> _Task item_: The records follow. Transcribe only the lines from the line containing "Where should I" through the end, both ends included, and leave out the pictures.

(Dataset records)
* * * * * * * * *
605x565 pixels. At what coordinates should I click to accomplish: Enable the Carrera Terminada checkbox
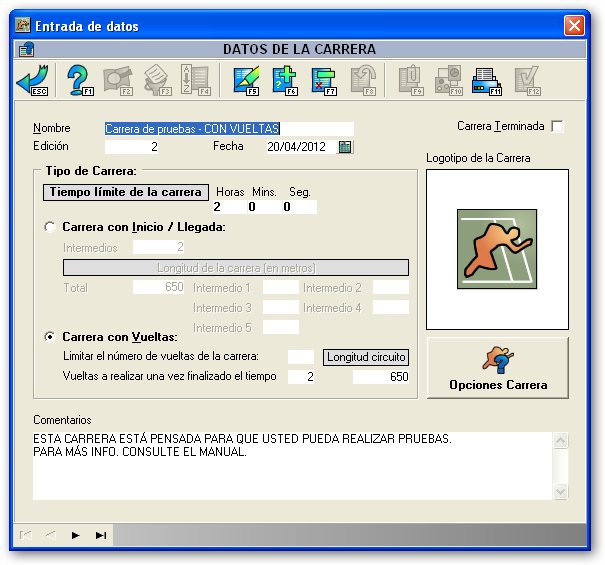pos(557,126)
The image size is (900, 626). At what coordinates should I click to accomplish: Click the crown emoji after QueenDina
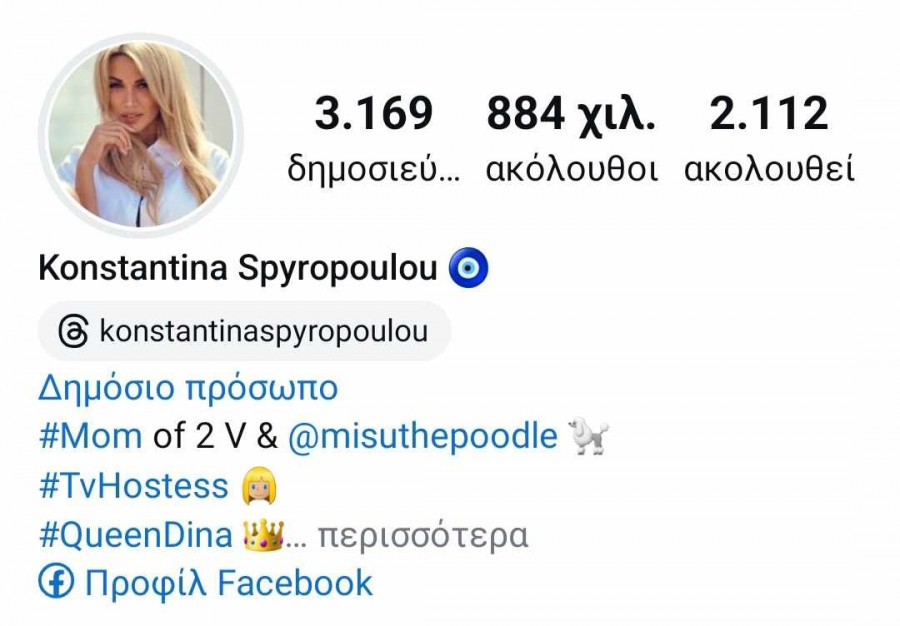(x=263, y=535)
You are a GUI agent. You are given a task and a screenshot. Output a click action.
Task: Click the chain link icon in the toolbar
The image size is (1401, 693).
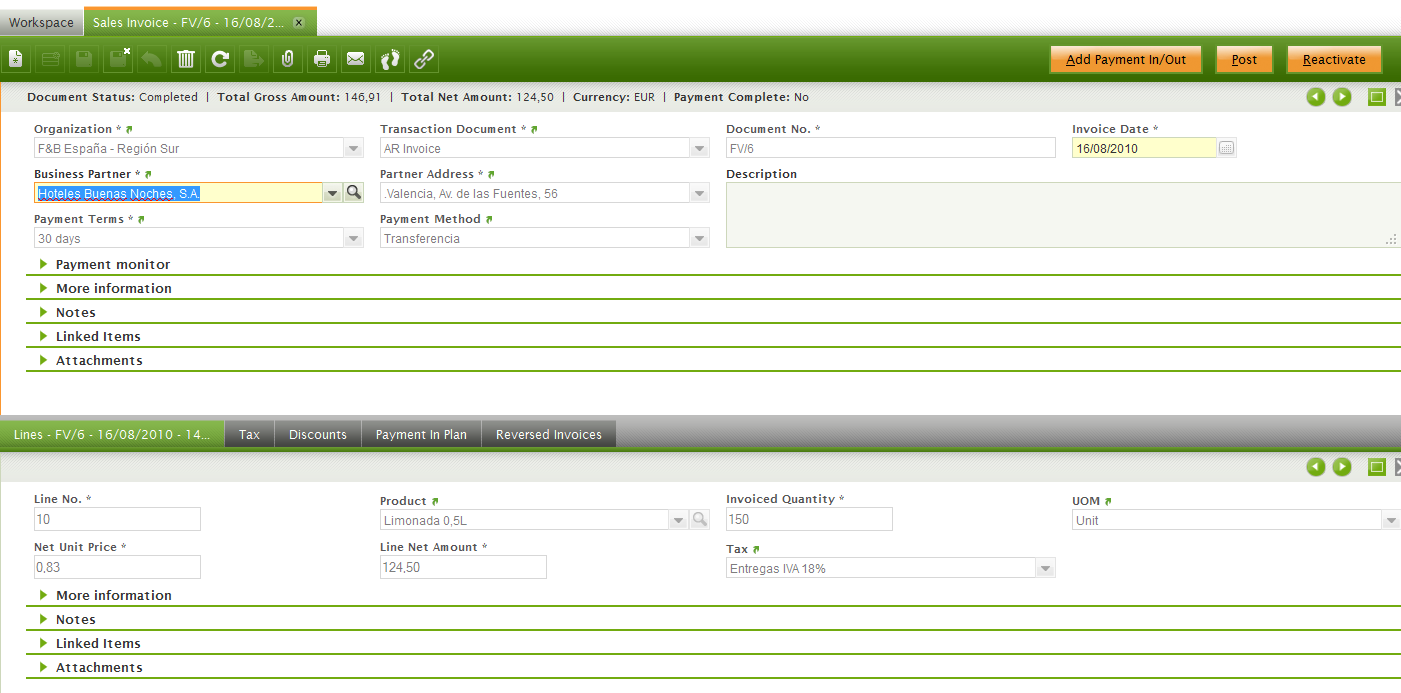click(x=424, y=60)
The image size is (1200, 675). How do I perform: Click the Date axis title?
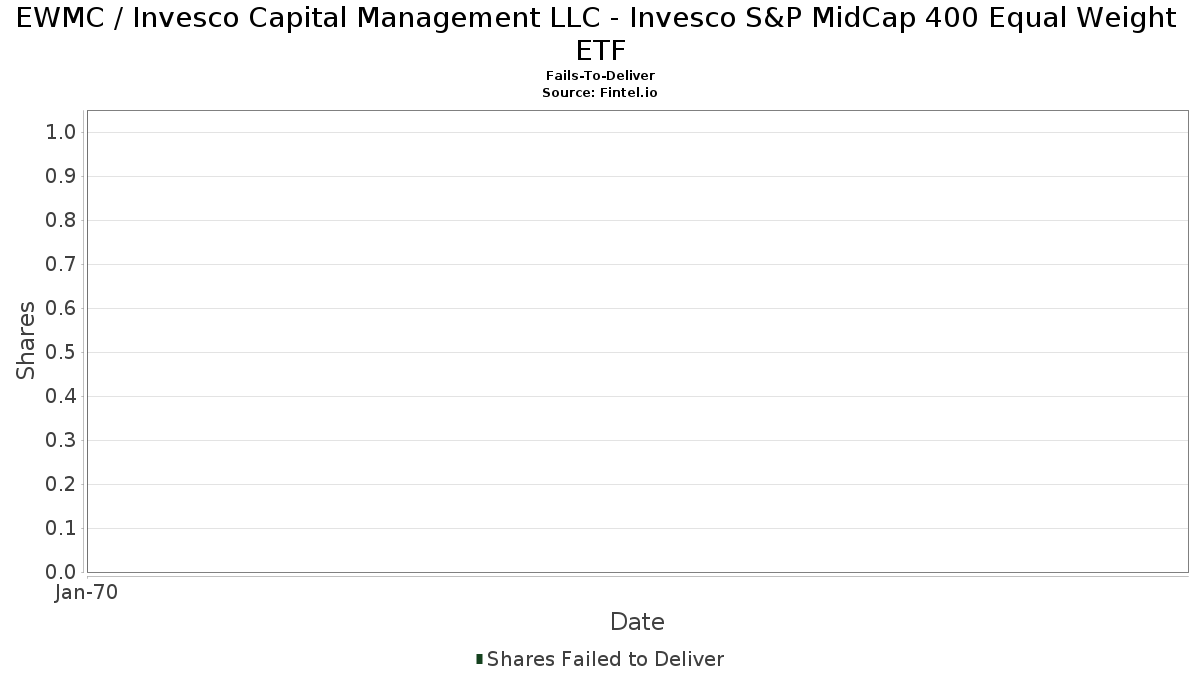pos(637,622)
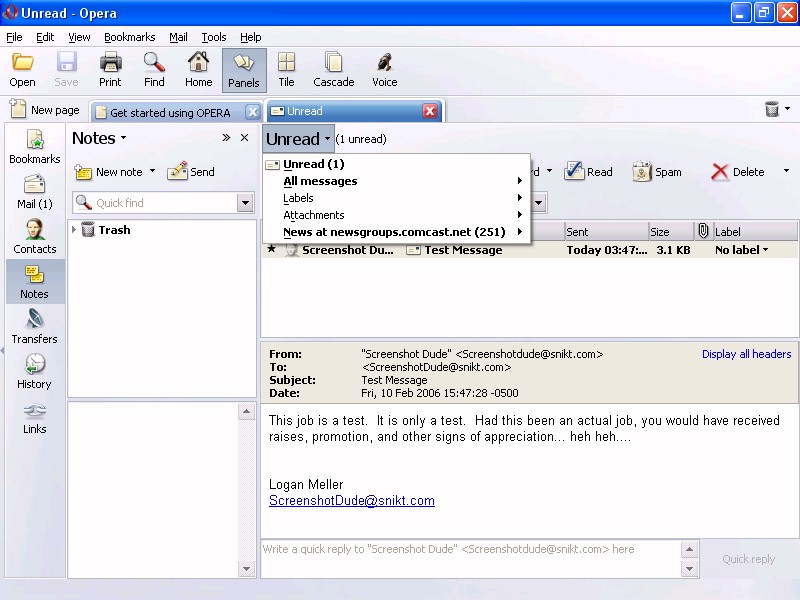Select All messages from the menu
This screenshot has height=600, width=800.
click(320, 181)
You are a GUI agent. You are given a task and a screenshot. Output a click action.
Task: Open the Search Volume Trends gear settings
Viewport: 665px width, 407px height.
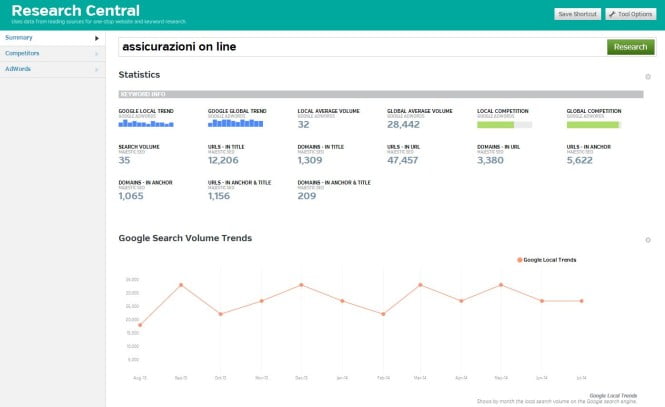[x=648, y=240]
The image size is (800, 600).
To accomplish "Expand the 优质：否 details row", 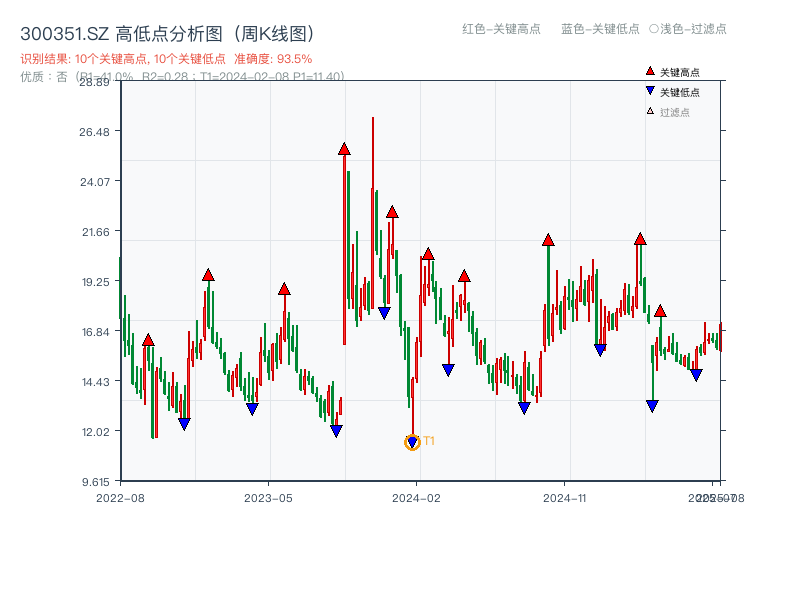I will tap(40, 76).
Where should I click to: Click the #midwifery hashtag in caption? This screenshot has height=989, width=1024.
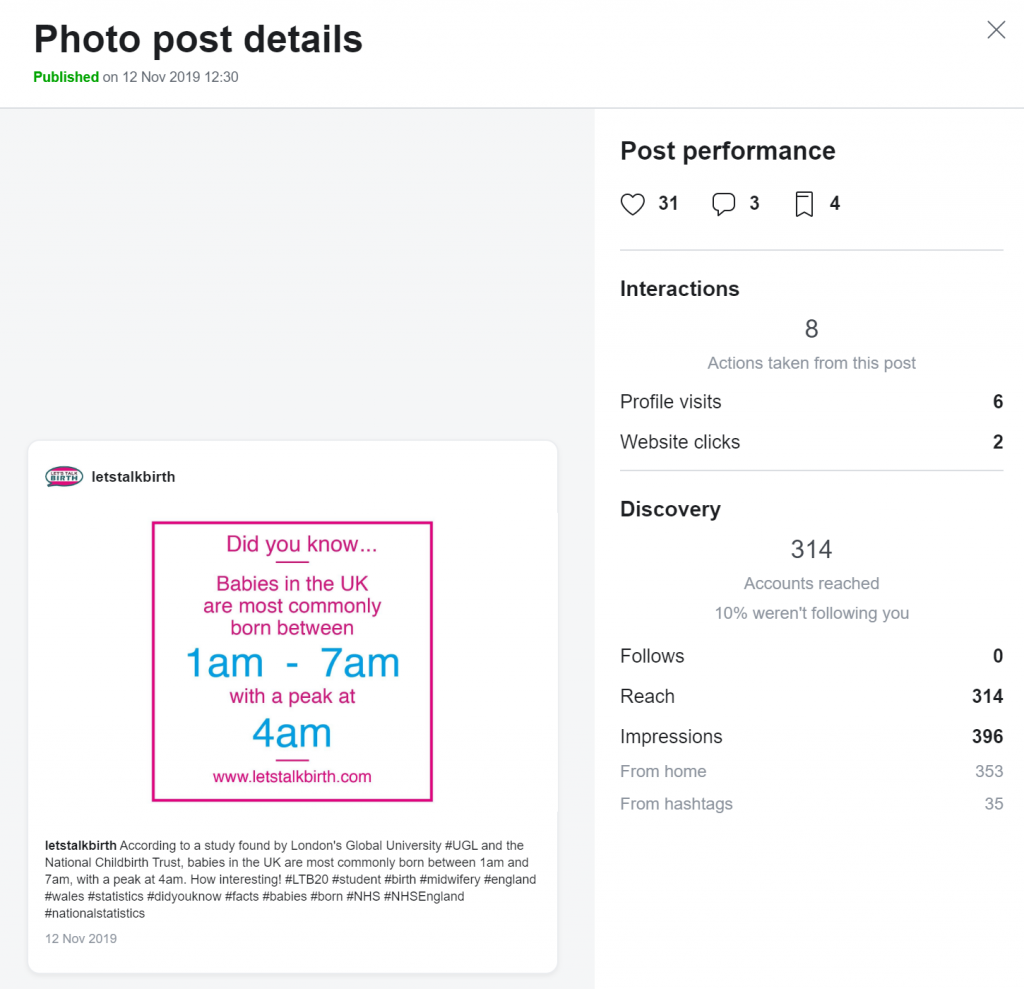pos(450,879)
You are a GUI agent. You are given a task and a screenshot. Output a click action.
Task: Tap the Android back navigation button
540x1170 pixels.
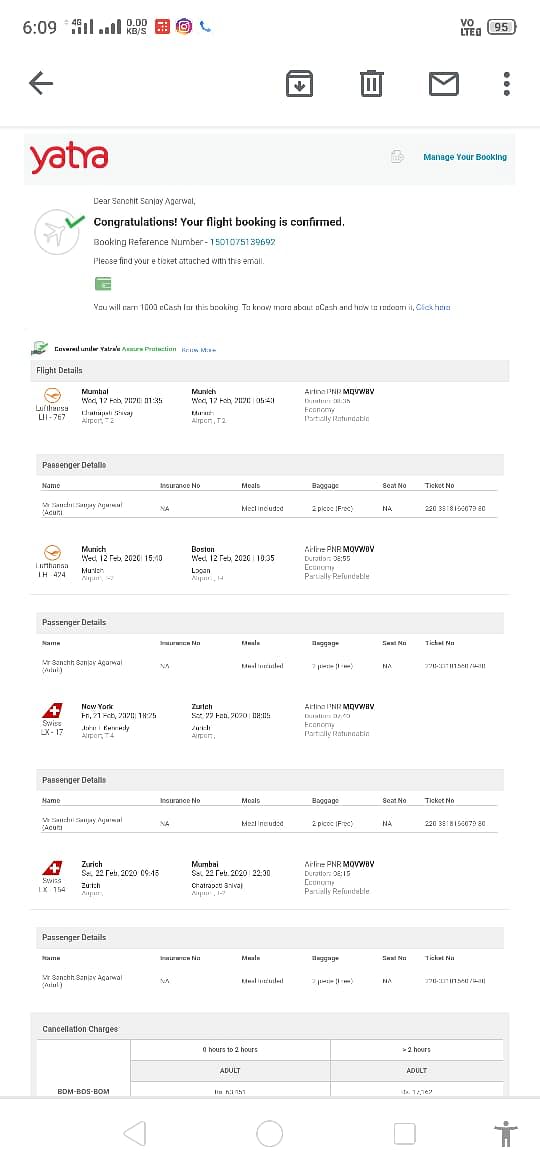134,1134
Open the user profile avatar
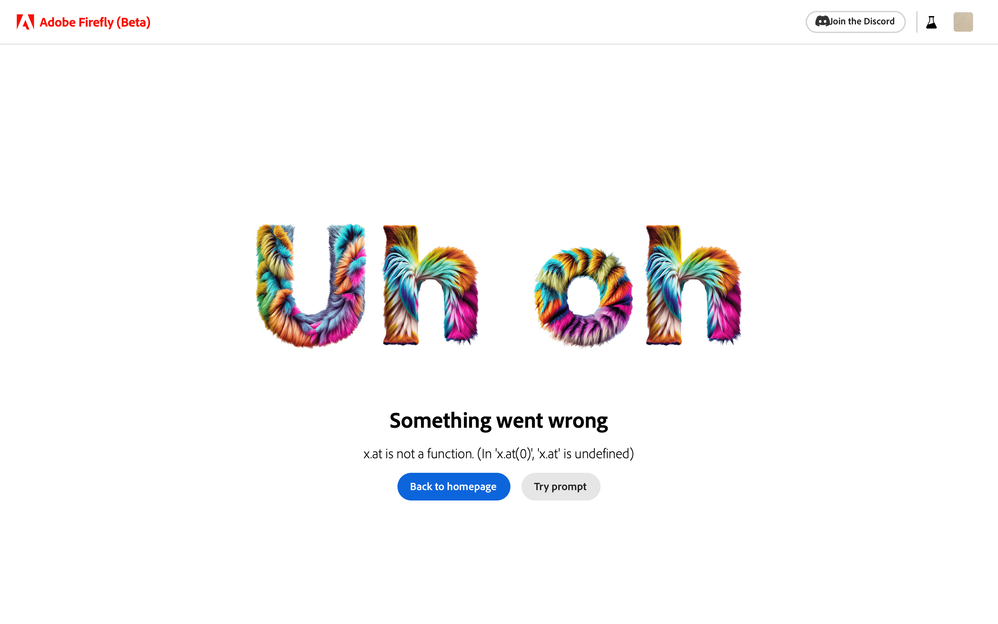Screen dimensions: 998x624 coord(963,22)
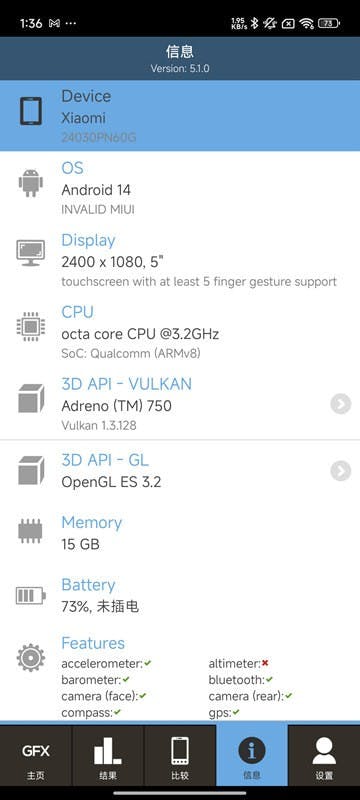360x800 pixels.
Task: Tap the gear Features icon
Action: [31, 658]
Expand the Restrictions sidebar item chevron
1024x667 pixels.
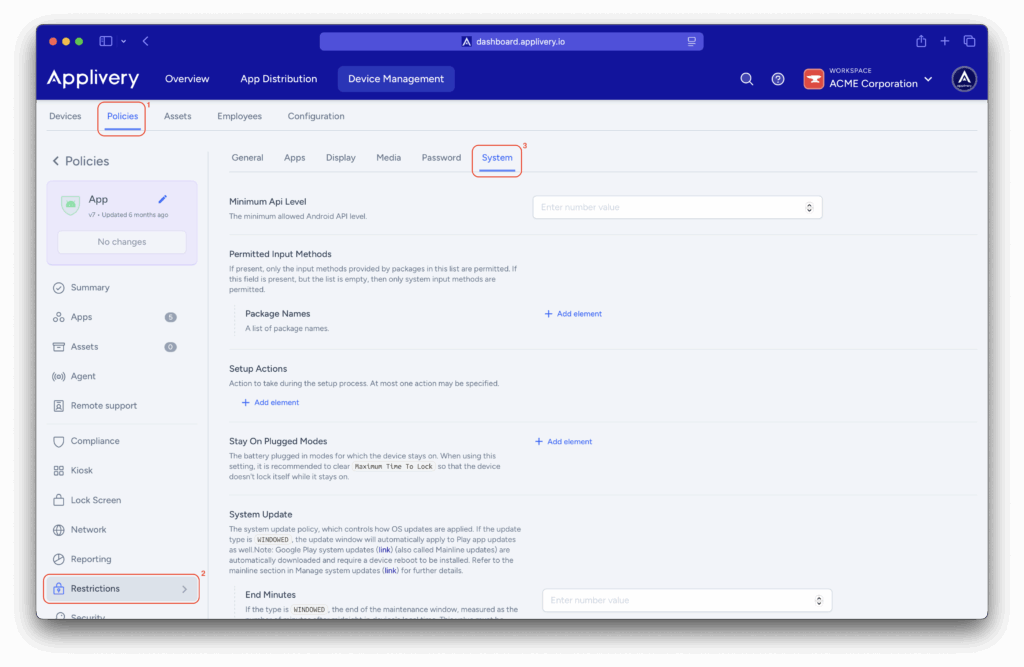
* * * * * * * * *
> _Answer_:
Where should I click to: Click the #midwifery hashtag in caption? This screenshot has height=989, width=1024.
pos(450,879)
You are a GUI agent. You are given a task and a screenshot. Output a click action.
Task: Tap the Android back navigation button
540x1170 pixels.
134,1134
Open the user profile avatar
Screen dimensions: 998x624 coord(963,22)
360x800 pixels.
Task: Tap the gear Features icon
Action: [31, 658]
Expand the Restrictions sidebar item chevron
1024x667 pixels.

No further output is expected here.